• **DIRECTIVE**: Edit the material from the line containing "label on the top axis" down to the line containing "point(37,310)", and write those lines out again with "y axis" replaced by "vertical axis" and everything else unchanged.

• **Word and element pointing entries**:
— start —

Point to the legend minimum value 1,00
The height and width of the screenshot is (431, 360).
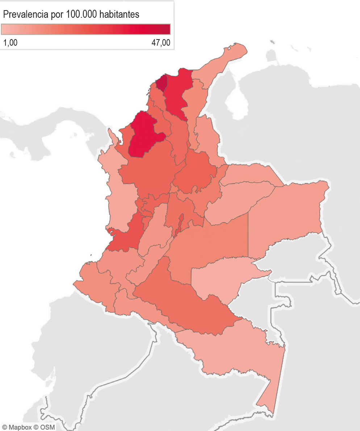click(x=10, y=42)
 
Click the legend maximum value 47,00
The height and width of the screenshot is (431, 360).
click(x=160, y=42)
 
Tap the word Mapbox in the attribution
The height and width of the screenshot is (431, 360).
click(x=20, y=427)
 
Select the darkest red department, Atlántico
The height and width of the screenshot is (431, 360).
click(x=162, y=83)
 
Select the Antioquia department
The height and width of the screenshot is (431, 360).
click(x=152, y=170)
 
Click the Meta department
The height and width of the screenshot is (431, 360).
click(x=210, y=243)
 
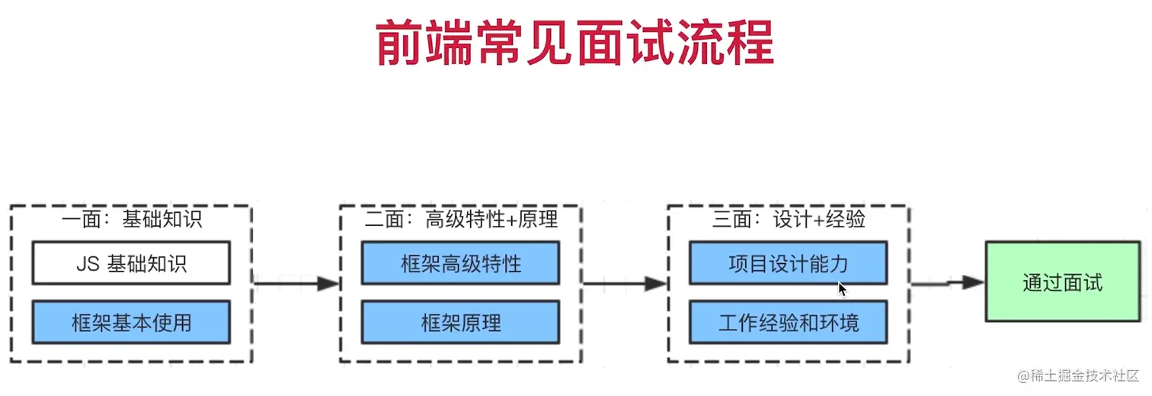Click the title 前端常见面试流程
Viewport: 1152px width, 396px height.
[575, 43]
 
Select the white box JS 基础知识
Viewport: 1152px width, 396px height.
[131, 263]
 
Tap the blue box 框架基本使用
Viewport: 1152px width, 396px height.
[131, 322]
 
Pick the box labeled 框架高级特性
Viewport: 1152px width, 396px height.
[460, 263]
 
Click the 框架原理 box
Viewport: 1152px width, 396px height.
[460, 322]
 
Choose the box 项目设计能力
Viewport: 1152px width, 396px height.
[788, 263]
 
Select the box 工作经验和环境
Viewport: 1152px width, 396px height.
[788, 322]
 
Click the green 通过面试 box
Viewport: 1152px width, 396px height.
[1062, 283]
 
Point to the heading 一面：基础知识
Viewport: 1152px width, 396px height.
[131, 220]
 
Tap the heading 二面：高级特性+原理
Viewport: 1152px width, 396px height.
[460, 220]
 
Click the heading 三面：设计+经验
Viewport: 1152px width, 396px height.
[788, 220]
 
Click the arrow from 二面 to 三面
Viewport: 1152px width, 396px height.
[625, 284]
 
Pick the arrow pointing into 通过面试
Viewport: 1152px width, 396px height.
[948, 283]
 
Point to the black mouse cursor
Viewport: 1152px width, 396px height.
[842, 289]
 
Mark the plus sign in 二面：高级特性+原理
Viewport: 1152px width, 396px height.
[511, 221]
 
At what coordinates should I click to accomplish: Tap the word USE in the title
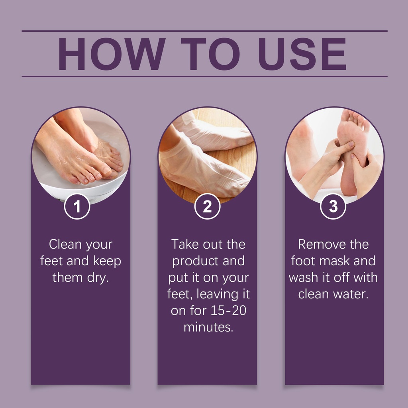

— end —
— start —

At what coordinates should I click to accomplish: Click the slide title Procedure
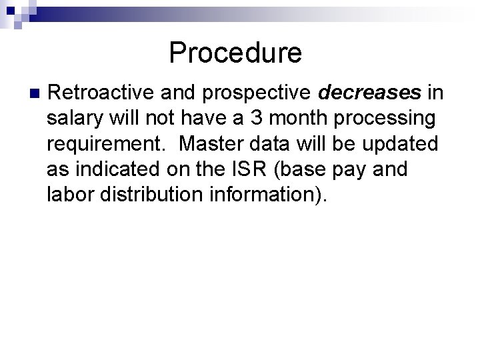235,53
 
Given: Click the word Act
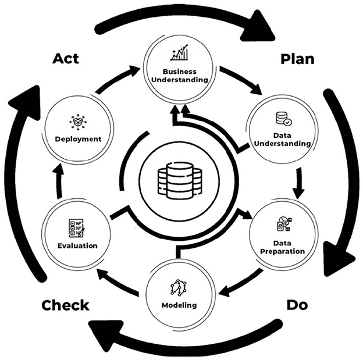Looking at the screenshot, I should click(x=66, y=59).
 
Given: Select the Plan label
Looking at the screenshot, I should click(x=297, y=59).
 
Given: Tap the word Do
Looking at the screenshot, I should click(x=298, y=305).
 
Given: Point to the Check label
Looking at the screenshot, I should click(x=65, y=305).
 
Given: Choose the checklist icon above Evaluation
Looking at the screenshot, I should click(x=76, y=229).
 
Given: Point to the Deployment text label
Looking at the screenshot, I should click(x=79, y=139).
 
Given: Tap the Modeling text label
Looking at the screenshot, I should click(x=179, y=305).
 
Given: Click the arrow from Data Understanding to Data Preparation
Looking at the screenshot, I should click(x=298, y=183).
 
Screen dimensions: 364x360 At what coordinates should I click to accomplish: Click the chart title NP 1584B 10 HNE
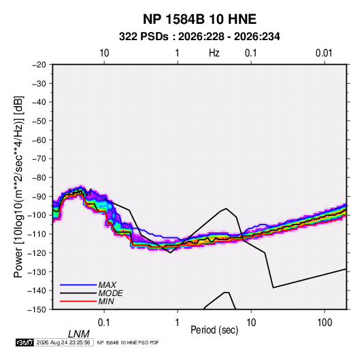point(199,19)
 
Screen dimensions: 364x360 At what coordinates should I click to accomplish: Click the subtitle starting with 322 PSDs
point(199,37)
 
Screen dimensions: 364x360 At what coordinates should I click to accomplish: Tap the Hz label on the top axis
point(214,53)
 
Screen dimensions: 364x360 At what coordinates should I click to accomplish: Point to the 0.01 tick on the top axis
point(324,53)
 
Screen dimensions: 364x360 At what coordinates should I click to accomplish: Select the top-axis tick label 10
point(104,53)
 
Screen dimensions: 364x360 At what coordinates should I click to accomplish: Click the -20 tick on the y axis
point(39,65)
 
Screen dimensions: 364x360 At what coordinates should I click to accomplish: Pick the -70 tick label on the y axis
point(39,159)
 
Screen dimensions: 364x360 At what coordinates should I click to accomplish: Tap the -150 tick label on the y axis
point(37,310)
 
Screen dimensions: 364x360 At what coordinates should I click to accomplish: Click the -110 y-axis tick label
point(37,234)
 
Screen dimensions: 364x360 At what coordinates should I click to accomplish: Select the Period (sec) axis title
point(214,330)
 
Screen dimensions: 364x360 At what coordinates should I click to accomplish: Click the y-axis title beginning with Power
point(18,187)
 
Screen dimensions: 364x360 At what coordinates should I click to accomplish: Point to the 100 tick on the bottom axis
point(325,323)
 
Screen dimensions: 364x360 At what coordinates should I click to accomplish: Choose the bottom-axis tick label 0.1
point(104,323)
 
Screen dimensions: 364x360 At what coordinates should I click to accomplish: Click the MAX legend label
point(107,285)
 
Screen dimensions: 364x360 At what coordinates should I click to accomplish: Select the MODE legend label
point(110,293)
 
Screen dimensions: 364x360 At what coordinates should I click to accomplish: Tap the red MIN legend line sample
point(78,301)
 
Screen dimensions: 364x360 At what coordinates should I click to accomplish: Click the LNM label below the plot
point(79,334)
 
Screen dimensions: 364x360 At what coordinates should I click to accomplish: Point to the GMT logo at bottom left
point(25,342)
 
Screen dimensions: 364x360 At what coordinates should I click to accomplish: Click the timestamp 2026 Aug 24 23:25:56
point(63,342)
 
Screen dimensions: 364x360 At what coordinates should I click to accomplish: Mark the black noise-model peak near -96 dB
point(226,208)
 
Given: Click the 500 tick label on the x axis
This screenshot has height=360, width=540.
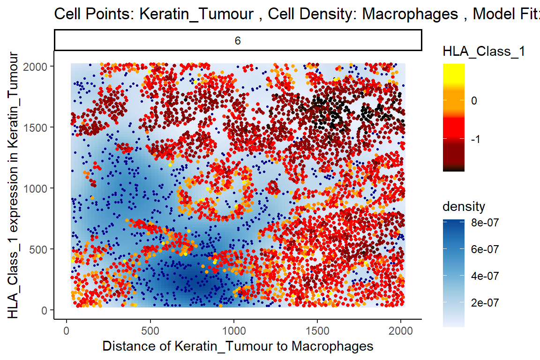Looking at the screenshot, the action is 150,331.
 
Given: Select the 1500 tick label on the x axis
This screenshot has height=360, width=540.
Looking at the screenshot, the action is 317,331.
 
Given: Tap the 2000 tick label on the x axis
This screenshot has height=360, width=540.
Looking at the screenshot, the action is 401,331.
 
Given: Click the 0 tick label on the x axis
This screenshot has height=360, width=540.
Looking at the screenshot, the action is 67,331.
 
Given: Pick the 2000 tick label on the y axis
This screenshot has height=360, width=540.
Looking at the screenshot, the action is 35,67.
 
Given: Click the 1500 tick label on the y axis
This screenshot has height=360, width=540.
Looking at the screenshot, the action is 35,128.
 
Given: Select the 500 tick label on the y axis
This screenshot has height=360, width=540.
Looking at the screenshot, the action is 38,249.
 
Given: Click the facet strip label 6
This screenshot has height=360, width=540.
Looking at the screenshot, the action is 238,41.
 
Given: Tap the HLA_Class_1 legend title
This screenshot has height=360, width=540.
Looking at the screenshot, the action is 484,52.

— end —

• **ANSWER**:
Screen dimensions: 364x360 At what coordinates should I click to accomplish: Tap the Hz label on the top axis
point(214,53)
 
Screen dimensions: 364x360 At what coordinates should I click to accomplish: Point to the 0.01 tick on the top axis
point(324,53)
 
Screen dimensions: 364x360 At what coordinates should I click to accomplish: Select the top-axis tick label 10
point(104,53)
 
Screen dimensions: 364x360 At what coordinates should I click to accomplish: Click the -20 tick on the vertical axis
point(39,65)
 
Screen dimensions: 364x360 At what coordinates should I click to accomplish: Pick the -70 tick label on the vertical axis
point(39,159)
 
Screen dimensions: 364x360 At what coordinates should I click to accomplish: Tap the -150 tick label on the vertical axis
point(37,310)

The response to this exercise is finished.